Previous studies have investigated the problems associated with genome conversion using liftover tools [13,14,15]. Pan et al., have shown that discordant SNVs had lower read depth and a higher prevalence of GC contents [14]. Ormond et al., have reported that conversion-unstable positions were associated with gaps in the builds, contig differences between builds, and segmental duplications [15]. Therefore, it is important to pre-exclude the problematic regions such as gapped regions before the implementation of liftover tools. Here, we pre-excluded the variants on alternative contigs to exclude conversion failure due to contig differences between builds. In the present study, we did not investigate comprehensively the genomic regions associated with conversion failure by liftover tools because we analyzed only VCF files downloaded from ClinVar. Neither FASTQ or BAM files were available in this study. We demonstrated that gaps in the reference builds or variant types such as indels/dup were associated with conversion failure. Further clinical studies to investigate the genomic characteristics associated with conversion failure would be recommended prior to the clinical use of liftover tools.

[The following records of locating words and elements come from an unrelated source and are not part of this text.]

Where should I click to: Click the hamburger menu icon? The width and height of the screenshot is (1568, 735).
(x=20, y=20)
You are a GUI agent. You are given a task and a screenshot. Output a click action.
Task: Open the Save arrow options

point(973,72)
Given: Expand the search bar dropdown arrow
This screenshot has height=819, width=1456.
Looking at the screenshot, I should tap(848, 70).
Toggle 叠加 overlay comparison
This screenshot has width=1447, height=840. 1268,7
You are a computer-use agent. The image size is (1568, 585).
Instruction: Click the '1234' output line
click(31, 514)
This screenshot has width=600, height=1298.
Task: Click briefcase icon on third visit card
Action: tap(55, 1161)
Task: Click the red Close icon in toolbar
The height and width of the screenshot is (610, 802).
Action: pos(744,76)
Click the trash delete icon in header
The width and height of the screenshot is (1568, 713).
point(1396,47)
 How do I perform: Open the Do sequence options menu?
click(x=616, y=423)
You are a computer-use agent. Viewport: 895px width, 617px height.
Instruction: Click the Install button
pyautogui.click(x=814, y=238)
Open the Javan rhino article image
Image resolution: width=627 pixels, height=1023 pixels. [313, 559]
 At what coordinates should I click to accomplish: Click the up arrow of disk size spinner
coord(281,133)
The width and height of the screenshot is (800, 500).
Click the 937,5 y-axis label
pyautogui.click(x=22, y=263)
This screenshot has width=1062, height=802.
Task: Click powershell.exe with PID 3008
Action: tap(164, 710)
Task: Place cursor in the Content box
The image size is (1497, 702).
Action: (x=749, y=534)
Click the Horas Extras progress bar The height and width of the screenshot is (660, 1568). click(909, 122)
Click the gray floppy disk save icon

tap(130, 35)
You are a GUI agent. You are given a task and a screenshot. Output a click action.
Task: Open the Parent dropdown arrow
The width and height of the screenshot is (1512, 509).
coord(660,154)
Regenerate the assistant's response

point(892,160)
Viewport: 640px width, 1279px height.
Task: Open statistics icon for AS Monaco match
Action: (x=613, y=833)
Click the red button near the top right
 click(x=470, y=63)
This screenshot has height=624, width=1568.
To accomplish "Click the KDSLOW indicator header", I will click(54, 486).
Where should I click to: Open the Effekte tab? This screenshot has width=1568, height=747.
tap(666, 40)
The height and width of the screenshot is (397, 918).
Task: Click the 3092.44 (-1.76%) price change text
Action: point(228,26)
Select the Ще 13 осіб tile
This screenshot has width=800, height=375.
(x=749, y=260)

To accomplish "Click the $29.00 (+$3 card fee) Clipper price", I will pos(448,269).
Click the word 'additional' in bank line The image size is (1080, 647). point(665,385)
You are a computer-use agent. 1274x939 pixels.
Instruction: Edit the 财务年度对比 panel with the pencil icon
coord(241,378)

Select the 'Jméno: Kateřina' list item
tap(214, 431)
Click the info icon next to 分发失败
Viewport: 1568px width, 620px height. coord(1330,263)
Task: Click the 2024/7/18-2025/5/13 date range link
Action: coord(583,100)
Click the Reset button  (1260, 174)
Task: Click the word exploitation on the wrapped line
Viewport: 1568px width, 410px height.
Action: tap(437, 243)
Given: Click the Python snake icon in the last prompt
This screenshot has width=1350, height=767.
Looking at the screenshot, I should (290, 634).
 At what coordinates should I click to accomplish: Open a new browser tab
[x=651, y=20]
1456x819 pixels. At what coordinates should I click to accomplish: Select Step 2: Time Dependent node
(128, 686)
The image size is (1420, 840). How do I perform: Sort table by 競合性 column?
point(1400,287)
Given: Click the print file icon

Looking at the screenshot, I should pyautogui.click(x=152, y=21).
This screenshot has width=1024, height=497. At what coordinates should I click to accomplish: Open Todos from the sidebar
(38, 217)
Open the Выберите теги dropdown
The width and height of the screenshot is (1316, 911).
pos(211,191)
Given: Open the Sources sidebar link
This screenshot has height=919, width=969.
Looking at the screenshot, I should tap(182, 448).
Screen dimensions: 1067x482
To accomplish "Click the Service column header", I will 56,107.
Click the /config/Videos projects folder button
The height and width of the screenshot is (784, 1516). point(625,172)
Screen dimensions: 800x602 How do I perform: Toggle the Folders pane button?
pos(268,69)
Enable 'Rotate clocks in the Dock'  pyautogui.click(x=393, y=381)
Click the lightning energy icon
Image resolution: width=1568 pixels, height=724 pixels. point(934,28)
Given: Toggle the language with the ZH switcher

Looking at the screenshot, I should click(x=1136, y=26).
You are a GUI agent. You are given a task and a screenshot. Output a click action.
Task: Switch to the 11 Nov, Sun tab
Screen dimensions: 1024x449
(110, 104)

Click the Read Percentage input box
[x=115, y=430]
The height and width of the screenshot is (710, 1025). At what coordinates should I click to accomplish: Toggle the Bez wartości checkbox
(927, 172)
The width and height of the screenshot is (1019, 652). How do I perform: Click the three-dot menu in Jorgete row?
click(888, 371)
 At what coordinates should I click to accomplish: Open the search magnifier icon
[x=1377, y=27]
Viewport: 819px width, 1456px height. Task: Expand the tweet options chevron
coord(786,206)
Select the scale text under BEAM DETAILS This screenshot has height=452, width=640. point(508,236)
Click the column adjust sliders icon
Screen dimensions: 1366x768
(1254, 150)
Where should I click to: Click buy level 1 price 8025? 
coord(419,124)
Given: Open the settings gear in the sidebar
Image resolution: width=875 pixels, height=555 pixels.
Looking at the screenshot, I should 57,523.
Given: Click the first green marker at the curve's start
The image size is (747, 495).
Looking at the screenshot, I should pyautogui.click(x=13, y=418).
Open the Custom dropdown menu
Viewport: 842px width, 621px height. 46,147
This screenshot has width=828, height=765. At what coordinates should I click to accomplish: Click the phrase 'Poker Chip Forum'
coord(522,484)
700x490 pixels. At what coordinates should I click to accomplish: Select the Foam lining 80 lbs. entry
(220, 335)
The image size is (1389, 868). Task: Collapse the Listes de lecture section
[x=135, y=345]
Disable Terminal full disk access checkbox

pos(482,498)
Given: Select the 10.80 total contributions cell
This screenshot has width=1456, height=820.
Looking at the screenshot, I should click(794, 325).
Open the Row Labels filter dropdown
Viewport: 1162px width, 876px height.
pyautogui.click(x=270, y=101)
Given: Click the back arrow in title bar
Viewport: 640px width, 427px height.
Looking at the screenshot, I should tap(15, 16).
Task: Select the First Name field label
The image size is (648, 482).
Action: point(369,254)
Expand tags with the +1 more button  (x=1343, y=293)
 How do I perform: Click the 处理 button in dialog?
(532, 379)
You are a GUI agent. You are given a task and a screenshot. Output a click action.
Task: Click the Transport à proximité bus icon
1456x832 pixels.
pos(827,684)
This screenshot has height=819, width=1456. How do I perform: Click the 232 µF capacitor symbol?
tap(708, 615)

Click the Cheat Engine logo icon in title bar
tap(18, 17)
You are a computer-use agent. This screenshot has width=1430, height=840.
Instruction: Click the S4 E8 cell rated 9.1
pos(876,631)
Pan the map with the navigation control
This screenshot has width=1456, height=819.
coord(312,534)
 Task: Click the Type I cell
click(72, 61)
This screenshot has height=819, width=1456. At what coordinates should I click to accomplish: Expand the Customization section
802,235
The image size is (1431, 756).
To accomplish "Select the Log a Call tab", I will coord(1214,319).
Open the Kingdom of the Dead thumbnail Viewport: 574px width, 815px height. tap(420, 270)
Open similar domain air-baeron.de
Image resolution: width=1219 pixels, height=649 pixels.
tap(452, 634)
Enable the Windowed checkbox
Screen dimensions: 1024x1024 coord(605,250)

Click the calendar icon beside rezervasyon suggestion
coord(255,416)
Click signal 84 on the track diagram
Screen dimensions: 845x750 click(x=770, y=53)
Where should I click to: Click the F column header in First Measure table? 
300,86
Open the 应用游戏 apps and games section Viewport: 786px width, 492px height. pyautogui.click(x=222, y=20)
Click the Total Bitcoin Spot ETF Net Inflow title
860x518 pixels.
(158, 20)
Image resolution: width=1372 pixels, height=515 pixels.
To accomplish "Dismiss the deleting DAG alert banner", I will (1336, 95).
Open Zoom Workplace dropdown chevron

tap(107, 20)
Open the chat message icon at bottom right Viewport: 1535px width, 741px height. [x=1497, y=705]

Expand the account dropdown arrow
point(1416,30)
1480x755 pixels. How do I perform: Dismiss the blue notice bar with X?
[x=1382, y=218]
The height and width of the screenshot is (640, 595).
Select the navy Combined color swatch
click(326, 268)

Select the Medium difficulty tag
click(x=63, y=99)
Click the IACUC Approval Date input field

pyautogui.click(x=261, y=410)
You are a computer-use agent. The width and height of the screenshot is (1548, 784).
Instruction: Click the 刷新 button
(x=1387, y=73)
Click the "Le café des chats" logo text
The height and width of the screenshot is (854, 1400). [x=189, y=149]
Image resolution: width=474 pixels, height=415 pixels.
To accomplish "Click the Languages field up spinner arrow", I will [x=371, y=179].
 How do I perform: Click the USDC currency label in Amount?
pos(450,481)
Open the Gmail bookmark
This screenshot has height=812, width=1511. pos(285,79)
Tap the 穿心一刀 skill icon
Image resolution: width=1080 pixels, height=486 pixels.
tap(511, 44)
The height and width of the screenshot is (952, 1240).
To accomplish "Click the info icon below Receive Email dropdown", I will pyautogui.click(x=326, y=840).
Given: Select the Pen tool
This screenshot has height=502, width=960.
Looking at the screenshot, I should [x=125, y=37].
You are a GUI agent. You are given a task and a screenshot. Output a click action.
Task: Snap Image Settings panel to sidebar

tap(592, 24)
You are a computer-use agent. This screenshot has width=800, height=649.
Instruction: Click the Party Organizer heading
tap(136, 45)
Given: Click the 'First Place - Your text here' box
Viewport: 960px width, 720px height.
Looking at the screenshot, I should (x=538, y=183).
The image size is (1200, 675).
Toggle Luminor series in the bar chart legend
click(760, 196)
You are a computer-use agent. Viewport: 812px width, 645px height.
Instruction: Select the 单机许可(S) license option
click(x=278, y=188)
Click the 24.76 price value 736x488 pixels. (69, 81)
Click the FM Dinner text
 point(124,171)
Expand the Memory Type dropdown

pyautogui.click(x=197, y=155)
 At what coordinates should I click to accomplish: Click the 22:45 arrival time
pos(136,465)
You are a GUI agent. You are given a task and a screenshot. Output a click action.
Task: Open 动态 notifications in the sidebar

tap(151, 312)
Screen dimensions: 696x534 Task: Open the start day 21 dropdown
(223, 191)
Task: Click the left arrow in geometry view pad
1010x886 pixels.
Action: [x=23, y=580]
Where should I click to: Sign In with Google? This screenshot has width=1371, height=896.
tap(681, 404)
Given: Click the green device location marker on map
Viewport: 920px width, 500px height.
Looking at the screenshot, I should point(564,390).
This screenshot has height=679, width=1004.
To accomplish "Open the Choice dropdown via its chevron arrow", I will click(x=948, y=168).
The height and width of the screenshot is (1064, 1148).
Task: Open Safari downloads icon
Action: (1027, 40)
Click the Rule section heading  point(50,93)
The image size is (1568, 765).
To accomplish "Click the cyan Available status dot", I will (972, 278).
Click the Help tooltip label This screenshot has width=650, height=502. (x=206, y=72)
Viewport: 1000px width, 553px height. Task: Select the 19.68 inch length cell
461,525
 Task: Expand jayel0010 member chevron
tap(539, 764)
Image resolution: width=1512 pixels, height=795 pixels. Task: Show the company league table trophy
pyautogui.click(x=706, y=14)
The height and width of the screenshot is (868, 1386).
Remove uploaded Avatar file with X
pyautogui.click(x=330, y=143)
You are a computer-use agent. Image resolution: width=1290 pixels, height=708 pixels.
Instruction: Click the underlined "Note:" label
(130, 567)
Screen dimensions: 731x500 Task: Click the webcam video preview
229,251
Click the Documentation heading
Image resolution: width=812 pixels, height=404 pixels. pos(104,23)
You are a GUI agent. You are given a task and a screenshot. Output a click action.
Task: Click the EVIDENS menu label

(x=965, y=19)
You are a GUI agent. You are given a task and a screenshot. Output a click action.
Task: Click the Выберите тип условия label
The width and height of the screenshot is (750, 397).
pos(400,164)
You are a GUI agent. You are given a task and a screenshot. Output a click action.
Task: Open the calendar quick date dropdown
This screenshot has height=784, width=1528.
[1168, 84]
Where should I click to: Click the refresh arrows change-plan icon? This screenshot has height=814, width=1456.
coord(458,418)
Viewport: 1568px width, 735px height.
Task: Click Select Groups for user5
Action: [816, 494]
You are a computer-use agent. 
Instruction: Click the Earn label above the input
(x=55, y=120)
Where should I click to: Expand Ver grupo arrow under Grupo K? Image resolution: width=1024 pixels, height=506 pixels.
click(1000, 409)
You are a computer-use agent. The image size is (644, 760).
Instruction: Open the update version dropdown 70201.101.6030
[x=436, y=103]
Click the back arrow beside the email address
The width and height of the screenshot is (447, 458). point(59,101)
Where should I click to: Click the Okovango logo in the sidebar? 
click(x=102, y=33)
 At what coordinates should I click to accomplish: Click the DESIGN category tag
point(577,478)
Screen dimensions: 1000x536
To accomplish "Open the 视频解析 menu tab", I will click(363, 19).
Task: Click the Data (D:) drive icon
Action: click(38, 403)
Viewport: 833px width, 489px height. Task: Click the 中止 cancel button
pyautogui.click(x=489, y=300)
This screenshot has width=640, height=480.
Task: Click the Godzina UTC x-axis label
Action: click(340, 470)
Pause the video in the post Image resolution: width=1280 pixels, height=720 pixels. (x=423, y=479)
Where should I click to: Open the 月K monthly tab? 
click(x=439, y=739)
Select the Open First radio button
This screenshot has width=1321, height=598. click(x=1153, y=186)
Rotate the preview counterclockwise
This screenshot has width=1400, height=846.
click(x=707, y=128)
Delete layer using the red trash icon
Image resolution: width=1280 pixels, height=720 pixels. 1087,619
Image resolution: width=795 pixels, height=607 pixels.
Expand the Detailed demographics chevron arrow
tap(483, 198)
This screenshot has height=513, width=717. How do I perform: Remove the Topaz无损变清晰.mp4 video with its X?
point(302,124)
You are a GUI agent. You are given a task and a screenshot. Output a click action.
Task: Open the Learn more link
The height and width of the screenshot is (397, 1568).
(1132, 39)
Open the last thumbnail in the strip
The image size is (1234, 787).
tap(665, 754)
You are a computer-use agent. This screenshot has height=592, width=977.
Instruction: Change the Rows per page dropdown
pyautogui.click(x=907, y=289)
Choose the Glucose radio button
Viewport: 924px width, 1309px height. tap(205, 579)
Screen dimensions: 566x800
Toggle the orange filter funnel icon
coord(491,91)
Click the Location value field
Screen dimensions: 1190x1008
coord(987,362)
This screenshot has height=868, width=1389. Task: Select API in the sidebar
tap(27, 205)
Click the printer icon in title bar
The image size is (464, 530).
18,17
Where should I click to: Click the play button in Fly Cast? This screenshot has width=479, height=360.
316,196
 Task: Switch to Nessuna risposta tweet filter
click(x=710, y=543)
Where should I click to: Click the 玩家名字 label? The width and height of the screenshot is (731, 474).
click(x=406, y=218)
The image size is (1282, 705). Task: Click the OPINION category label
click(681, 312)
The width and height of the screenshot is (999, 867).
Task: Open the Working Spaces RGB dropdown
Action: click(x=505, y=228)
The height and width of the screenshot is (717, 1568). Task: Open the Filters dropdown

Previous studies reported that converted variants using liftover tools are not always concordant with the variants obtained from the aligned data [13,14,15]. These variants might be false positive results of liftover tools because these variants were not in the VCF file obtained from alignments to GRCh38, which is considered as ground truth. In this study, five variants that were included in the GRCh37-aligned VCF file and removed from the GRCh38-aligned VCF file [for example, NM_005235.2(ERBB4):c.83-200864_83-199104del] were also successfully converted by all three liftover tools. Despite successful conversion, these variants should not be reported if GRCh38 was chosen as a reference genome. Here, there was no discordant variants among the authentic ClinVar variants. Previous studies reported that discordant variants were noted to be in regions with segmental duplications and repetitive sequences [13,14,15]. Furthermore, it has been reported that there were changes in the chromosome and genomic position of converted variants by use of liftover tools [10,14,15]. Inconsistent chromosome numbers between reference genomes by different liftover tools can negatively impact downstream analyses in terms of nomenclature and classification of variants. Another explanation for discordancy is that the position in the GRCh37 is not in the GRCh38 or vice versa [13,14,15]. This is because all positions are not completely comparable between the reference genomes.

5. Conclusions

In conclusion, three liftover tools could successfully convert reference genomes from GRCh37 to GRCh38 in more than 99% of ClinVar variants. We showed that gaps in the reference builds and variant types such as indels/dup were associated with conversion failure using liftover tools. In addition, we provided the list of non-converted P/LP variants from GRCh37 to GRCh38 by liftover tools. This list can be used to pre-exclude the variants and/or genes prior to the implementation of liftover tools. The liftover tools might be one of the practical alternatives for genome conversion in case re-alignment approaches were not possible, even if they do not guarantee a completely accurate conversion. The use of multiple liftover tools and pre-excluding of known variants in conversion failure regions before the implementation of liftover tools could result in more successful genome conversion. To our knowledge, this is the first study regarding accuracy of three liftover tools using the largest set of clinical variants. This study takes the first step for the clinical implementation of GRCh38. Further clinical studies are warranted to validate the performance of liftover tools, to characterize the non-converted variants in routine clinical settings, and, eventually, to improve the accuracy of liftover tools.